Academician Muhamed Filipovic died on Wednesday at the age of 91. He was a philosophical writer, theorist, essayist and one of the most significant philosophers of Bosnia- Herzegovina, Avaz news portal reports.
Academician Filipovic was born in Banja Luka on August 3, 1929. He graduated from the Faculty of Philosophy and received his doctorate in 1960. He was a member of the Bosnian Academy of Sciences and president of the Bosnian Academy of Sciences and Arts.
He worked as a professor at the Faculty of Philosophy in Sarajevo. He has published 56 books, some of which have been translated into other languages. The largest number of translations was experienced by the book “Lenin – A Monograph of His Thought”, which was translated into Danish, Swedish, French, Bulgarian, Slovak, Italian and Chinese.
He was a founder and leader of the Muslim Bosniak Organization (MBO).
At the beginning of the Party of Democratic Action (SDA, est. 1990), the party also included a very influential secular nationalist grouping, led by Adil Zulfikarpašić and Muhamed Filipović.

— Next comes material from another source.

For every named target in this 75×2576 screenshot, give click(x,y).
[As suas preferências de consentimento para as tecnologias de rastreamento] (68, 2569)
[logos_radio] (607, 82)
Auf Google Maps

He led a delegation and negotiated both with presidents of Croatia and Slovenia republics in SFRY, who invited Bosnia to join them on the planned path to secession, and later in June 1991, on behalf of SDA president Alija Izetbegović, Zulfikarpašić and Filipović met with SDS president Radovan Karadžić, Nikola Koljević and Momčilo Krajišnik to discuss the future status of SR Bosnia and Herzegovina.
He then met with representatives of Serbia who invited Bosnia to stay. Both proposals were rejected by Muslim leaders at the time. He considered especially tragic that proposal to stay in Yugoslavia together with Macedonia, Serbia and Montenegro was rejected by Alija Izetbegović, after very successful negotiations with Slobodan Milošević, who agreed to all of his numerous demands – from Bosniak president and army chief of Yugoslavia to preserving unity of Bosnia within Yugoslavia. The proposal was eventually rejected by SDA.
During the Bosnian War, he was the ambassador to the United Kingdom.